The power of the British army was felt to be proof enough of the general superiority of the European way of life—or so it was thought on the eve of what Frere and Chelmsford assumed would be a rapid conquest. In any case, the British crossed the border on January 11, and Frere proudly wrote, “I hope that by God’s helping a very few weeks will now enable us to get rid of the incubus which has so long strangled nearly all life in these Colonies” (C. Goodfellow, Great Britain and South African Confederation,
1870–1881,
165).

Like the Spanish experience in Mexico and the American westward expansion, the British conquest of Zululand followed an often predictable sequence of events that over some four centuries characterized European entry into Asia, the Americas, Australia, and Africa. By 1800 Europe accounted for only 180 million of the world’s nearly 900 million residents, but occupied or controlled in some form or another almost 85 percent of the world’s land surface. By 1890 two-thirds of all oceangoing ships were British, and half the maritime commerce of the world was facilitated by British-built vessels—most of the transport across the seas in some way facilitated or profited British imperialism. The productive capacity of British factories and the skill of the imperial fleet and merchant marine meant that troops and supplies could be landed at any place on the globe in a matter of weeks—an ability shared by no other country outside Europe and few within. In some sense, Britain was in Asia, Africa, Australia, and the Americas simply because it alone of the peoples of the world easily could be.

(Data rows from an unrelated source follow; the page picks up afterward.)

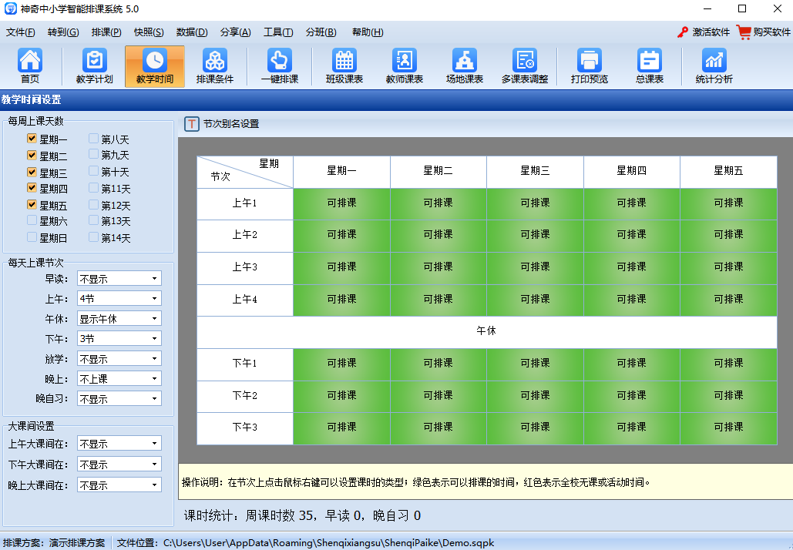
Task: Open the 排课条件 scheduling conditions panel
Action: coord(216,65)
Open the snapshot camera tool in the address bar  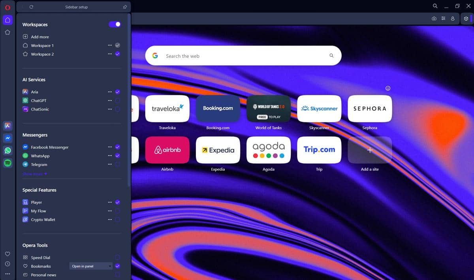[434, 18]
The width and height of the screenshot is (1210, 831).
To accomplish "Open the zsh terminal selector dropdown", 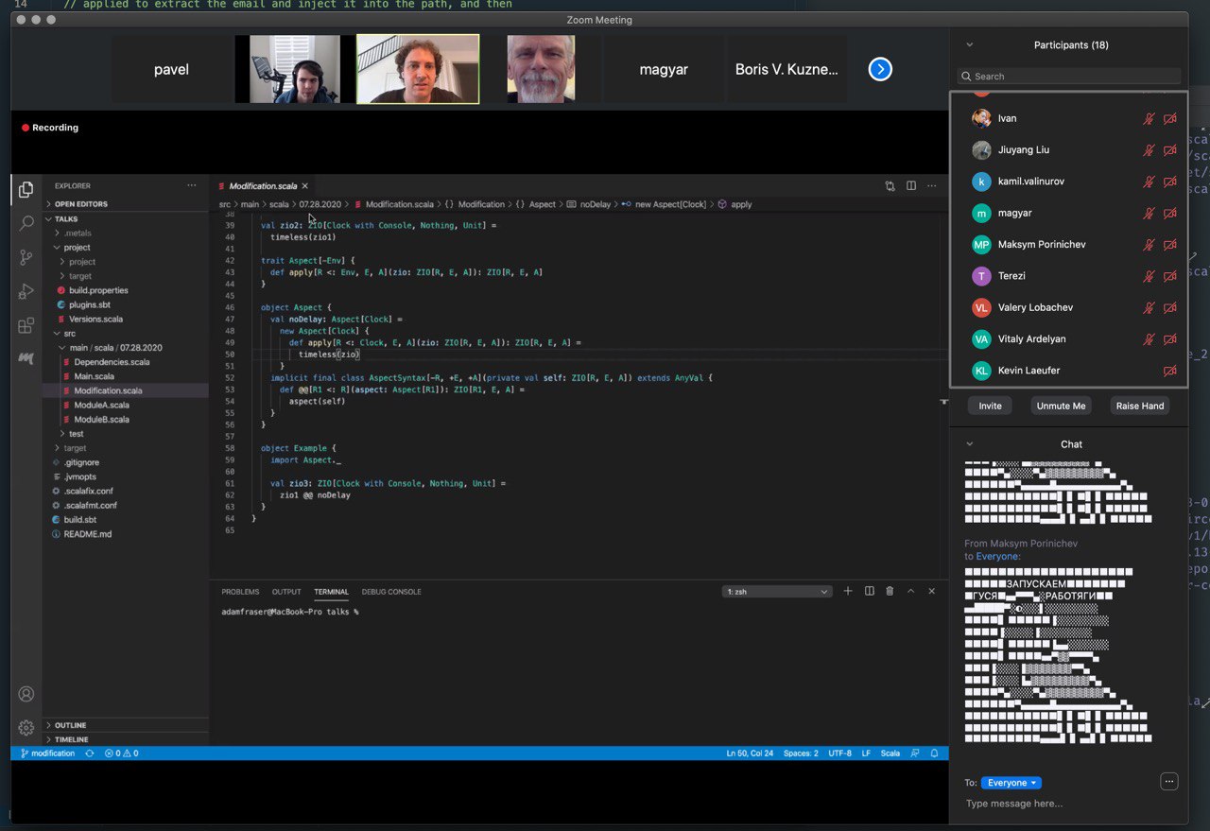I will click(777, 592).
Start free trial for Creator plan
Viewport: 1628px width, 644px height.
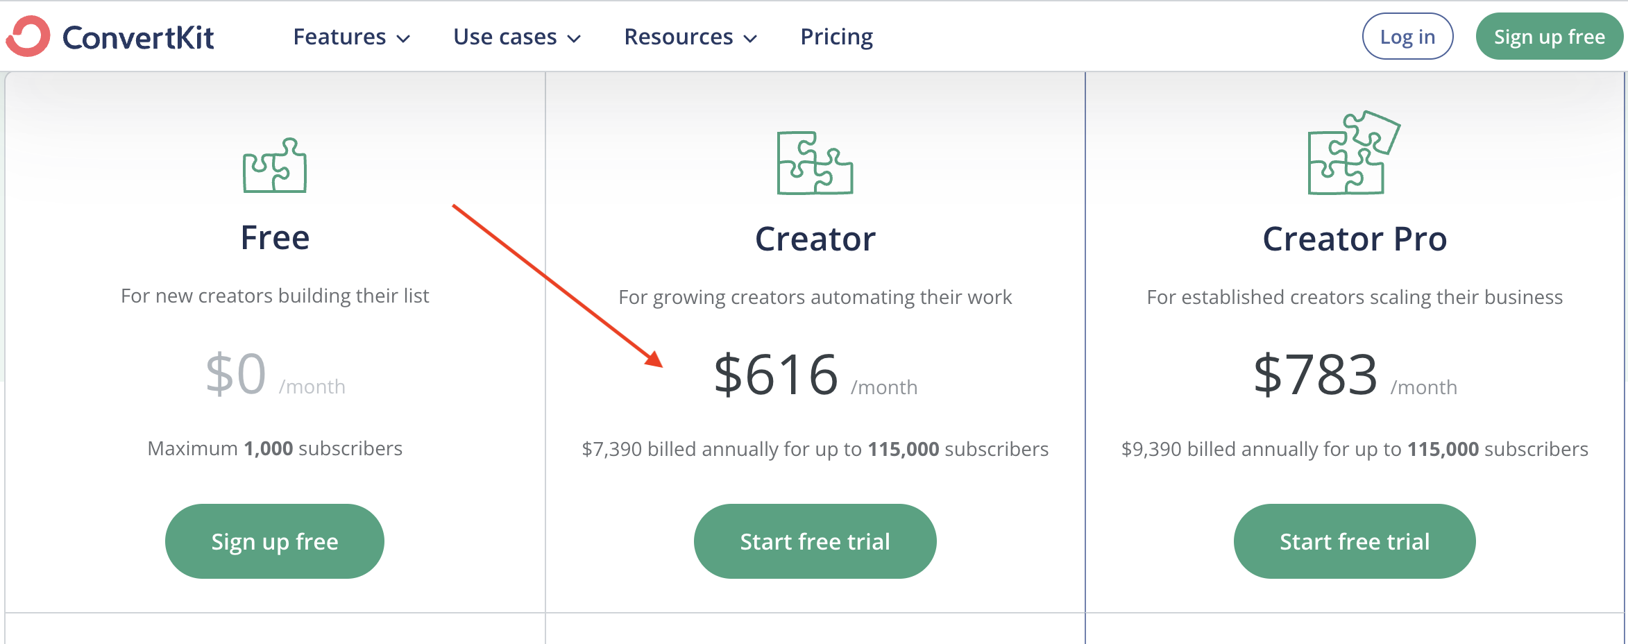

Initial European maritime exploration of the sixteenth century had led to sporadic colonization of foreign lands, followed by eventual full-scale invasion and conquest. Small numbers of Europeans—the French in Southeast Asia, the Spanish in the Americas, the Germans in central Africa, the British almost everywhere—usually provoked hostilities by either annexing land outright or trespassing on indigenous hunting or grazing territory in search of minerals, gold, ports, or water. Colonists and traders often followed, intent on permanent settlement. Legal documents—whether fiats of the Spanish crown or wordy proclamations of British bureaucrats—were hurriedly crafted and read to illiterate native royalty to provide the necessary Western pretext for annexation. It was an odd but characteristic Western custom to read out a list of grievances before a European army slaughtered its native and illiterate foes. Lord Frere, like Cortés before, was careful to predicate his destruction of an entire nation on the published premise of legal and moral right: he issued a thirteen-point statement of demands, which an illiterate Cetshwayo could not read or whose logic he could not fully fathom even when translated.